Andreea's Question: Hello!

I read on your site that honey is not recommended on a low fat raw diet. Why? And how about honeycomb or pollen? Are they ok to eat?

I really like your posts. I find them very inspirational. Hope you can reply soon.

Keep up the good work!

Andrew's Answer:

Hi Andreea.

Honey, honeycombs, and pollen are not even close to being ideal foods for humans.

Bees produce honey by modifying the nectar of flowers with formic acid produced within their bodies. They regurgitate the honey several times to ensure that enough acid has been added to it to act as a preservative.

The high levels of acid (honey has a P.H. between 3.2 and 4.5) is what makes honey work as an antibacterial agent, more of less killing any bacteria it comes into contact with. Yet indiscriminately killing bacteria in our body is not a good thing. Bacteria is the stuff of life, playing a valuable role in the processing of waste material, and we don't want to get rid of it.

Nutritionally, honey contains only trace amounts of vitamins and minerals, so there's not a good reason to eat it from that perspective.

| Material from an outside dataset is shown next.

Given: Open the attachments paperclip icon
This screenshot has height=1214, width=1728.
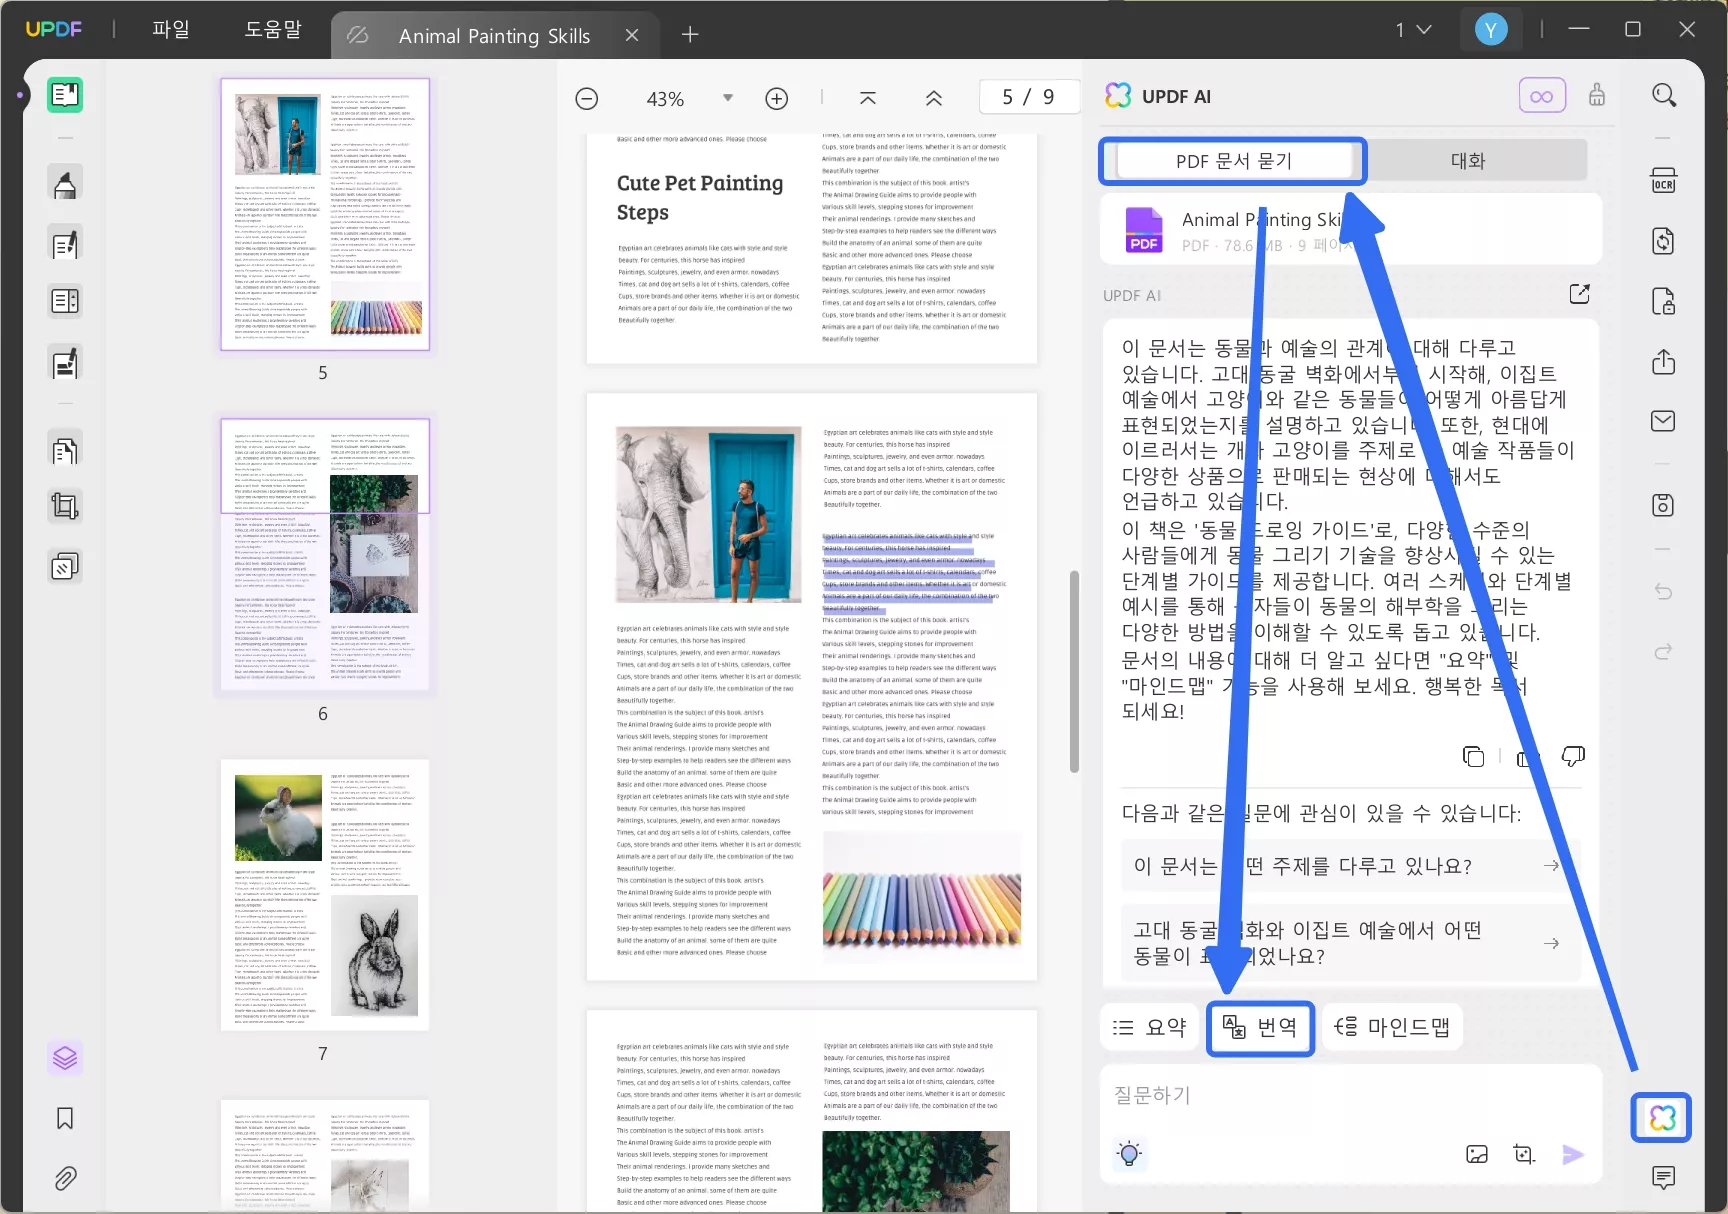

Honey is usually not raw, and bees fed only heated honey will die. Honey also usually contains a high level of chemical pesticides, fungicides, and fertilizers because commercial honey bee colonies harvest nectar from plants treated with these substances.

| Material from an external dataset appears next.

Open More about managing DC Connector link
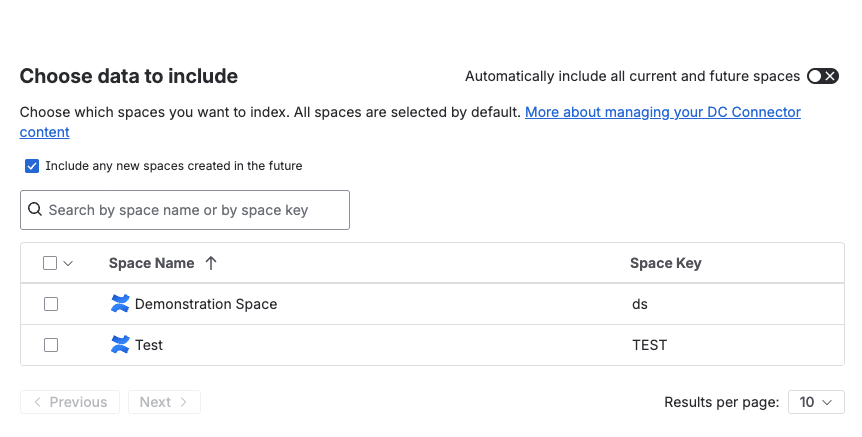This screenshot has height=437, width=862. (x=662, y=112)
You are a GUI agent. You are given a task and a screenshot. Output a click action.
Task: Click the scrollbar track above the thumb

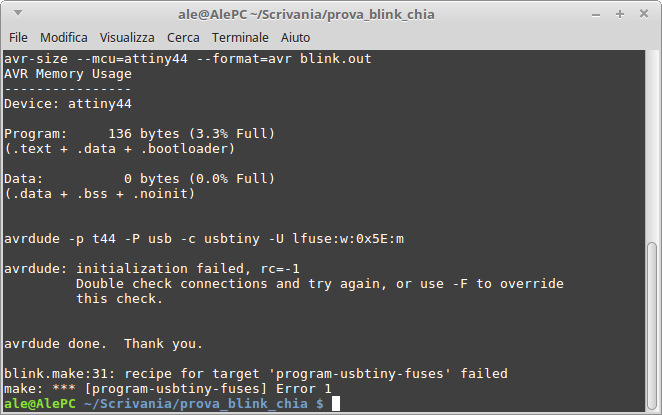[x=652, y=146]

I've personally experimented with honey, and found that although it gives a surge of energy, that surge is followed by a very low valley. Testing with a glucometer, I found the energy surge coincides with a blood sugar spike, and that the low energy that follows coincides with a low blood sugar level.

To be honest, although I've heard of bee pollen being used as a supplement, I wasn't aware that people actually ate bee pollen as a food until you mentioned it and I looked into it.

Frankly, there's no good reason to eat it.

Keep is simple. Eat fruits, vegetables, nuts and seeds in their unprocessed, raw state.